10-2 原子力施設の地震リスク評価手法の高度化に向けて

−断層モデルと発生頻度予測を組み合わせた地震動生成法の提案−

図10-4 距離減衰式に基づく地震ハザード曲線

図10-4 距離減衰式に基づく地震ハザード曲線

地震ハザード解析は地震調査研究推進本部の手法に基づいて行い、対象敷地は大洗地区、地震動強さの指標は解放基盤面上の最大加速度としました。地震波作成の対象とするハザードレベルは、設計用の基準地震動Ssを上回り、原子力施設の安全目標である年超過頻度10-5程度となる最大加速度1100 cm/s2までの範囲としています。

 

図10-5 採取した地震波の時刻歴波形の例

拡大図(227KB)

図10-5 採取した地震波の時刻歴波形の例

異なる断層から得られた地震波は互いに異なる地震動特性を有しています。(Mj:マグニチュード,X:震源からの距離)

 

表10-1 不確実さを考慮した震源特性

感度解析で最大加速度への影響が大きいことが確認された平均応力降下量や高振動数遮断フィルタを中心に不確実さの大きさを設定しばらつき解析を実施しました。

表10-1 不確実さを考慮した震源特性

 

図10-6 震源特性と最大加速度比の関係の例(平均応力降下量)

図10-6 震源特性と最大加速度比の関係の例(平均応力降下量)

横軸は震源特性の偏差、縦軸は各地震波の最大加速度の加速度中央値に対する比の常用対数です。勾配が大きいほど最大加速度に対する震源特性の影響が大きいことを示しています。

原子力施設の地震リスク評価は、設計想定を超える地震動の発生可能性を考慮して安全を一層確実にするための強化策として有力な手段であることが期待されています。これまでに私たちが開発してきた三次元詳細解析技術を活用した地震リスク評価手法の高度化の試みとして、モンテカルロシミュレーション(MCS)を用いた地震リスク評価手法の提案を目的とし、研究開発に着手しました。従来の専門分野で分離された評価ではなく、一気通貫で個々の地震動に対するシミュレーションにより機器の損傷を評価することを目標としています。本手法のメリットは、対象とする機器が損傷しやすい地震動の震源特性の同定、また、機器間の損傷の相関などを直接評価できること等にあります。

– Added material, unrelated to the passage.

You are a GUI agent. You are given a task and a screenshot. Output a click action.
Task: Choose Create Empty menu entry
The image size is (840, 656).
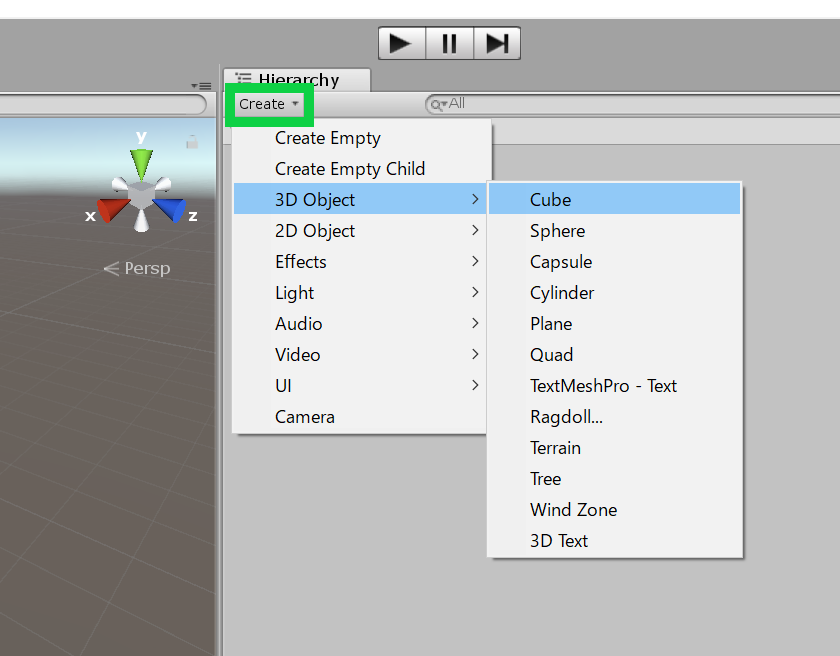[x=328, y=138]
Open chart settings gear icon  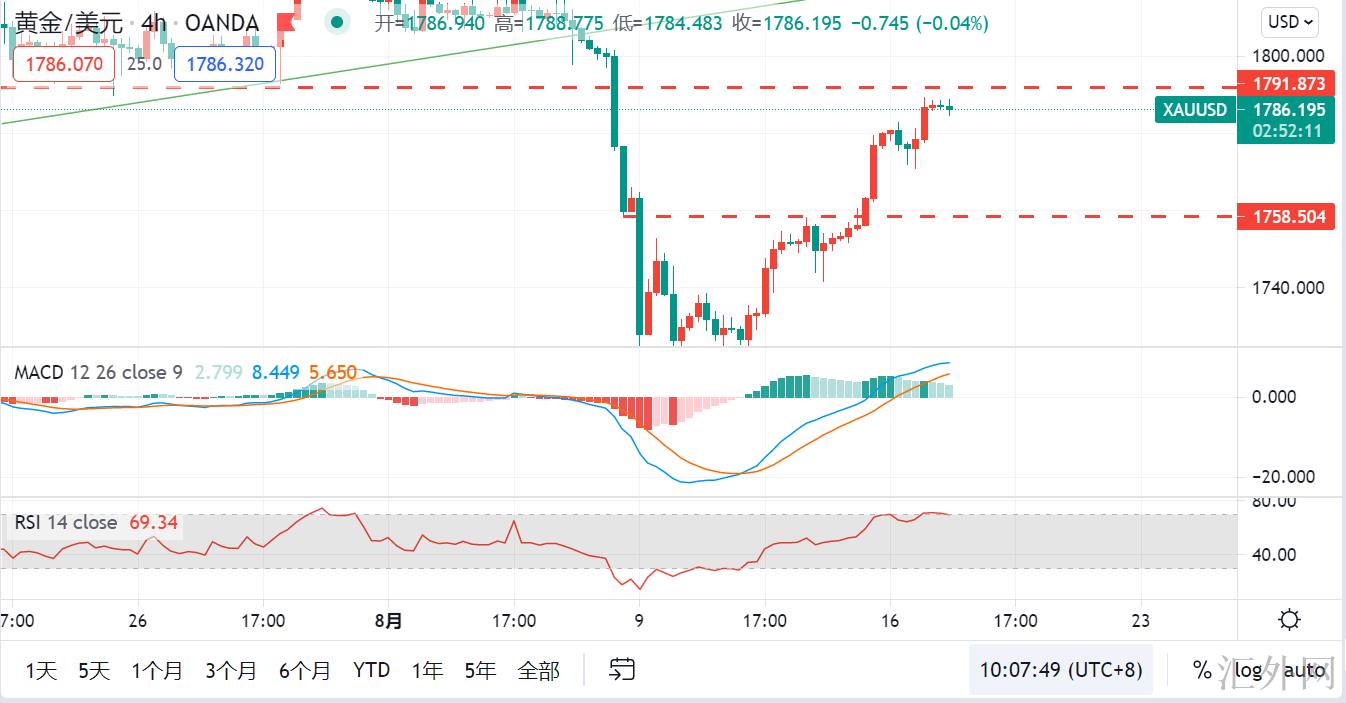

はじめに、入力となる地震動の生成法の検討に着手しました。従来の地震リスク評価における地震動生成法は、距離減衰式による地震ハザード等に基づく経験的手法と断層モデルによる物理的手法の大きく二つに分けることができます。前者では地震動の震源特性を十分に反映できないという課題があり、後者では地震動の発生頻度を考慮できないという課題がありました。そこで、これらの課題を解決するために、両者を組み合わせた手法を考案しました。すなわち、対象敷地の距離減衰式による地震ハザードに調和し、かつ断層モデルを考慮した多数の時刻歴波形の集合(地震波群)を作成する手法を提案しました。対象敷地の地震ハザードと地震波作成範囲を図10-4に示します。作成した地震波群は、地震ハザードとの関係が明確であり、更に地震波群の各地震波は互いに異なる震源特性を有しているため、地震波の時刻歴波形と震源特性を結びつけることができるという点で地震リスク評価の精度向上に資することが期待されます。作成した地震波の例を図10-5に示します。

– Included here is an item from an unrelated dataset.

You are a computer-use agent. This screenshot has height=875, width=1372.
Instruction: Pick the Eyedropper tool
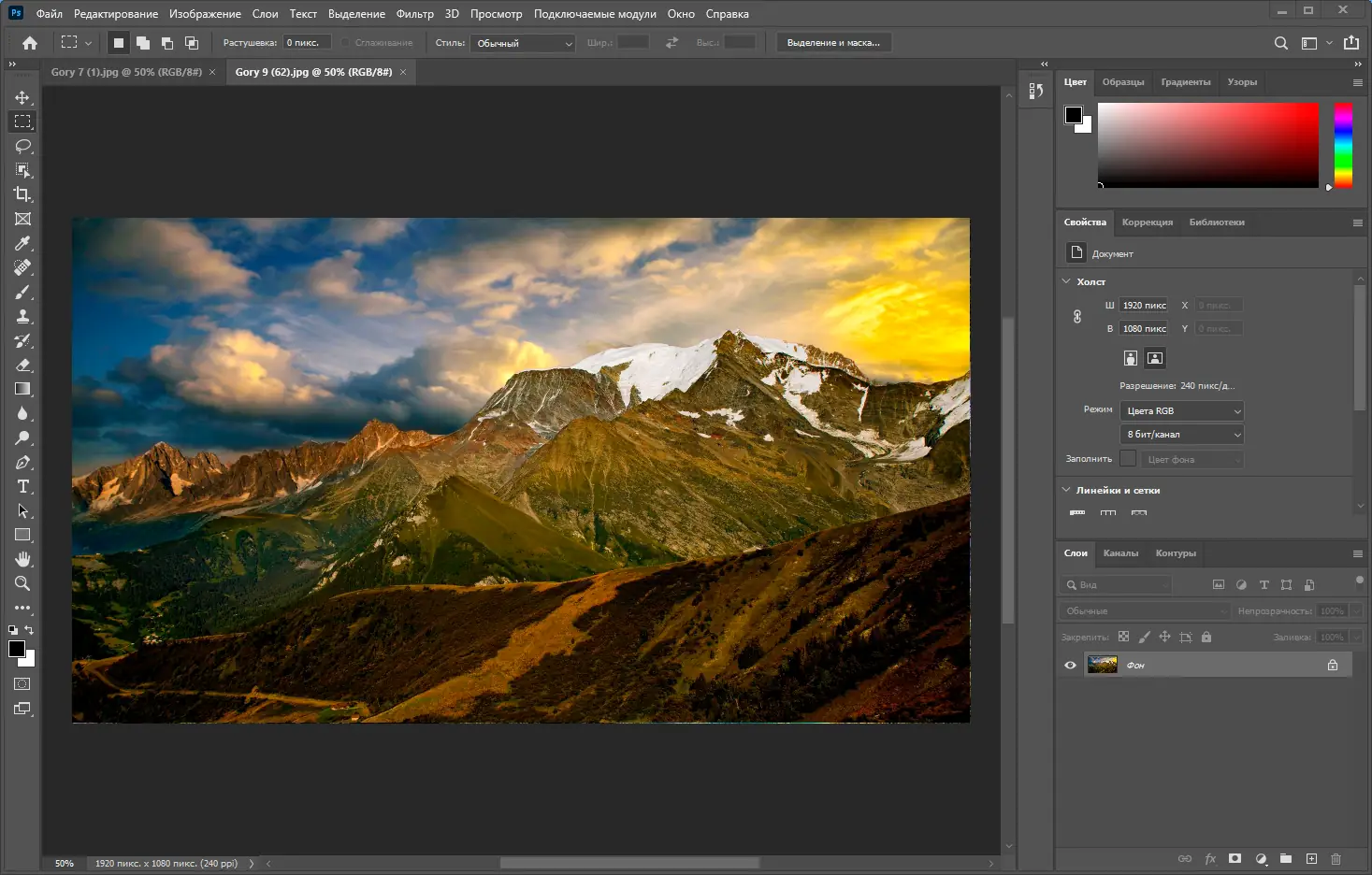click(22, 243)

これまでに、原子力機構の大洗地区周辺で起こり得る地震動をMCSで発生させ、発生頻度に応じた地震波を抽出する試みを行いました。不確実さを考慮した震源特性を表10-1に示します。その結果、図10-6に示すように震源特性のうち平均応力降下量や高振動数遮断フィルタは入力の最大加速度への影響が大きいという知見が得られました。このように、震源特性が明らかな地震波群の生成により、原子力施設に影響を及ぼす地震動特性とその要因となる震源特性の分析が可能となりました。